▶ _PROBLEM STATEMENT_: Find the word "screenshot" in the listing below, then return every line it appears in.

▶ _RAW DATA_:
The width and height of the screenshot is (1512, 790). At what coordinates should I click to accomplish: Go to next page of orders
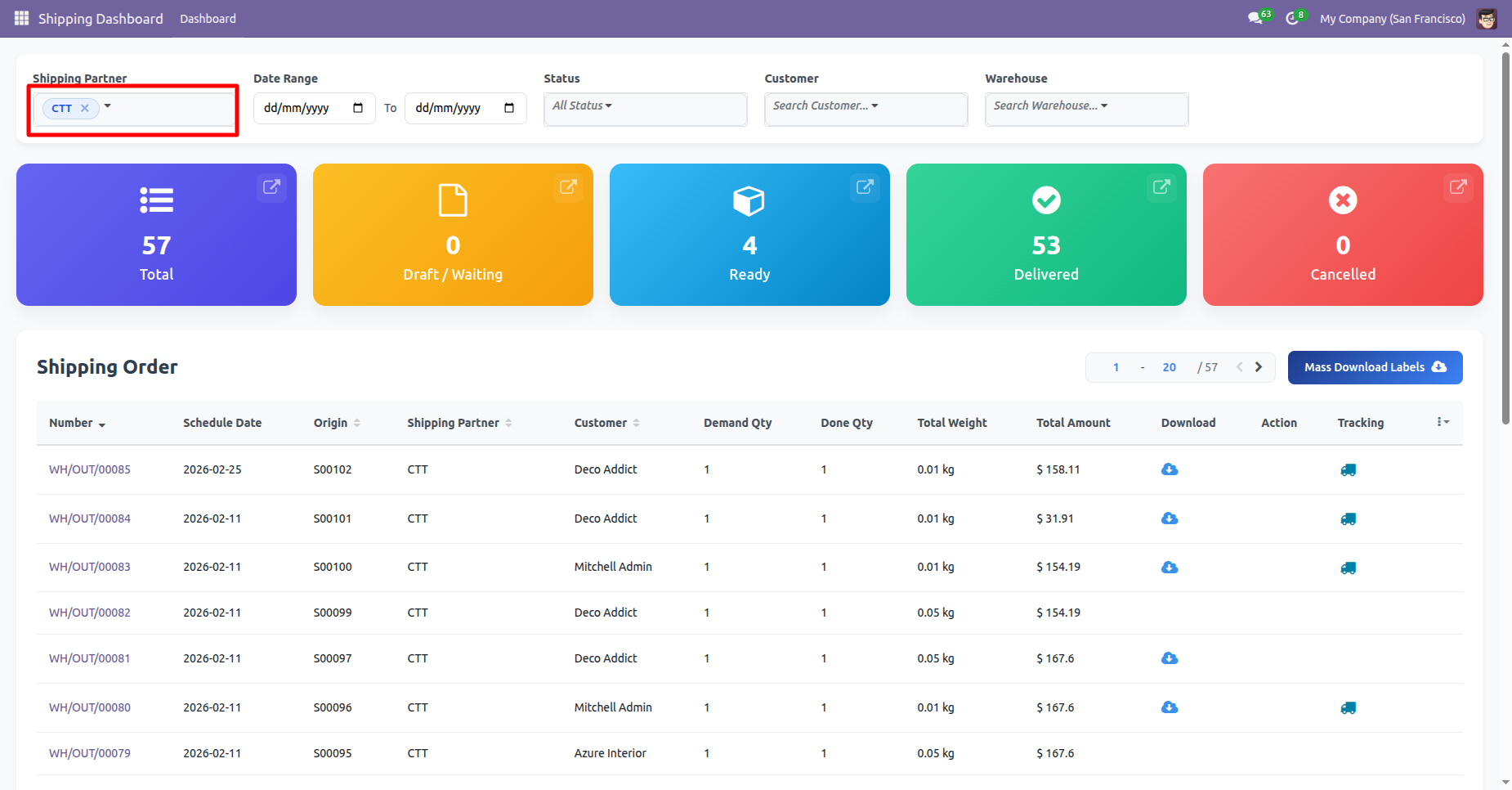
---
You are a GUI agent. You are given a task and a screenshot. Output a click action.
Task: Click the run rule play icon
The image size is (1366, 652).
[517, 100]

▶ _RESPONSE TO THE EXERCISE_:
The width and height of the screenshot is (1512, 790). At what coordinates should I click to accomplish: Go to next page of orders
You are a GUI agent. You are given a task and a screenshot. Output a click action.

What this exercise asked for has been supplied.